2. Dice the red peppers into 1 or 2cm squares. Chop the cauliflower into small florets, ideally no bigger than 3cm. Then chop the onions and garlic very finely, grate the ginger.
3. Heat 95g of oil and fry the garlic until brown, around 1 minute. Then add the chopped onions, salt, cinnamon sticks and bay leaf, and cook. Once the onions are nice and soft, add the ginger, all the spices and chopped tomatoes. Cook on a low-to-medium heat for at least 30 minutes, until the oil is rising to the service, which should look like lots of tiny volcanoes erupting! You’ll need to stir regularly during this crucial stage to stop it sticking.
4. Heat your oven to 220c (200c fan). Toss the diced red peppers in a little oil and roast for 15-20 minutes. Once roasted put to one side.

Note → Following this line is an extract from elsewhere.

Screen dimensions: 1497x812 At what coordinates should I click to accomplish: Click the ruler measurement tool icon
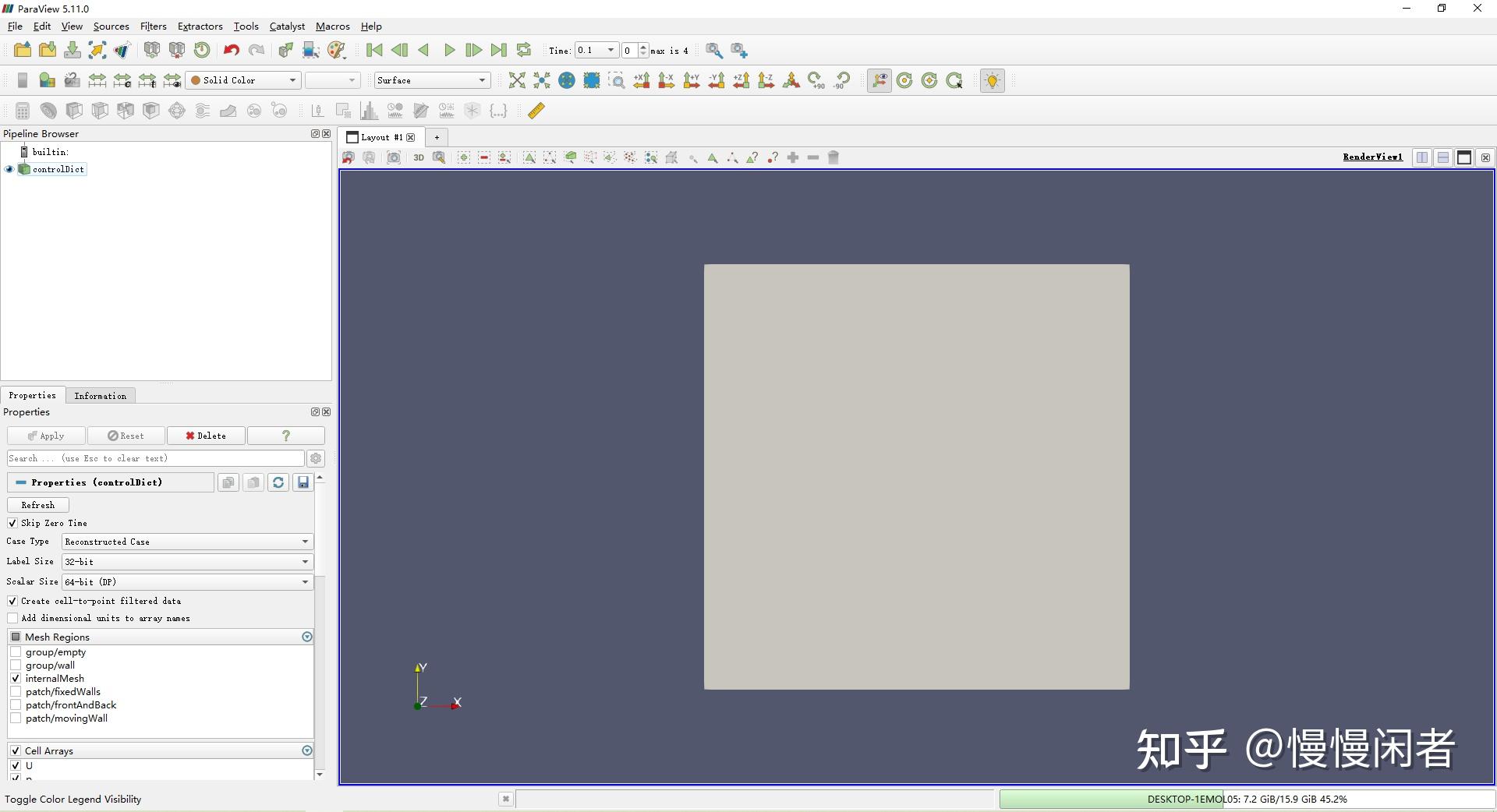[x=536, y=110]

5. Once the base of the curry is at the volcano stage described above, add 650ml of water, the tomato puree, sugar, cauliflower and soaked red lentils, and simmer for around 15 minutes, until the lentils are soft and the cauliflower has a slight bite. If the sauce has over thickened add a splash more water. Then finish with the drained chickpeas, roasted red peppers and baby spinach. Bring back up to the boil, stir in the chopped coriander and season if required.
6. Serve with rice and naan. Or just as is.

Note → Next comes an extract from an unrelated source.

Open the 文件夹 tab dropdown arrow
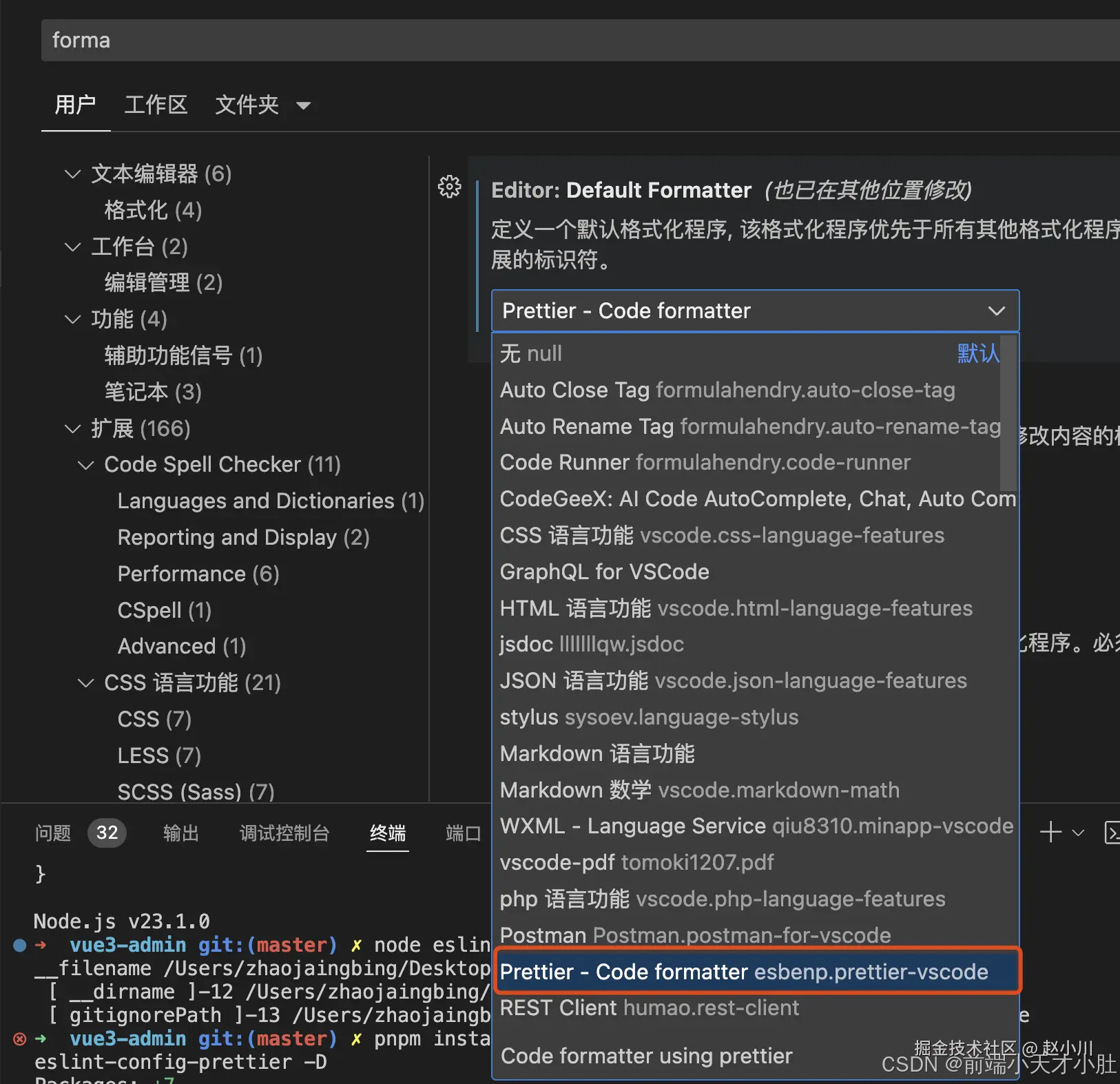This screenshot has width=1120, height=1084. (304, 105)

Cooking time: 90mins (plus soaking lentils overnight).
For those days when the batches of deliciousness have all been devoured and you don’t have the time or energy to rustle up anything too extravagant, it’s still possible to enjoy a quick and easy vegan meal. Simply roast a load of veg in olive oil for half an hour or so, then pour over some tinned tomatoes and pop back in the oven for another 10 mins whilst you cook the pasta to serve with it, making for a delicious vegan meal idea! Or easier still, grab something from our COOK freezers – our vegan range is growing all the time so there’s an increasingly good variety to choose from. We’ve got chillies, curries, savoury tarts, sweet tortes… you name it, we have the perfect cheap and easy vegan meals for you!

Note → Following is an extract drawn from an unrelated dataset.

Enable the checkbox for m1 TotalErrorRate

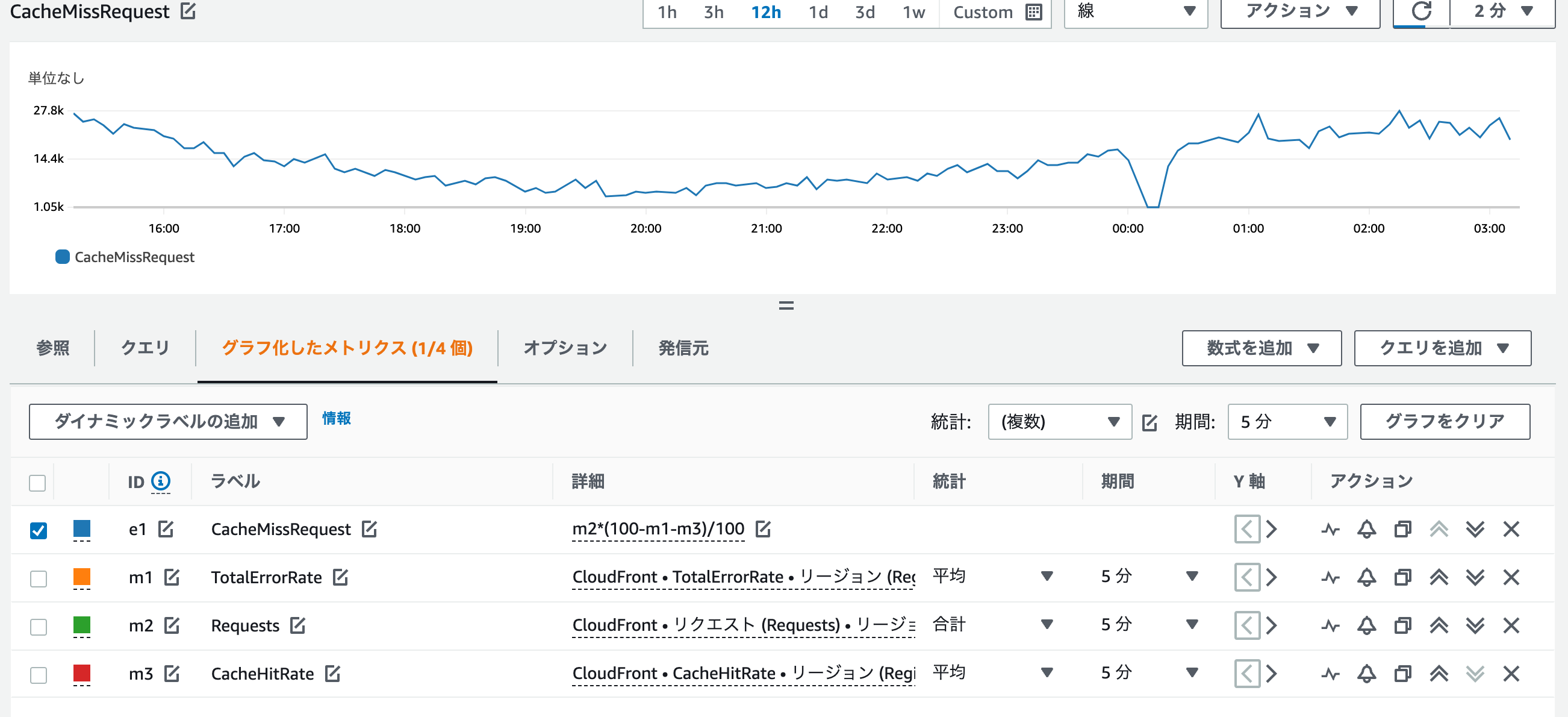pos(38,577)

However which way you do it, the important thing is to find a way to just eat more veg because vegetables are the foods that do us the most good and our planet the least harm. As a general rule, we should aim for 5 to 10 a day, and ‘eating the rainbow’ (a variety of colourful fruits and veg) is an easy way to get the complete range of nutrients your body needs to thrive - and we’re sure that these delicious and easy vegan recipes for lunch are a great way to get these in! We’ll finish with a few words from food writer, Michael Pollan, who sums it up really rather nicely:
"Eat food, mainly plants, not too much.”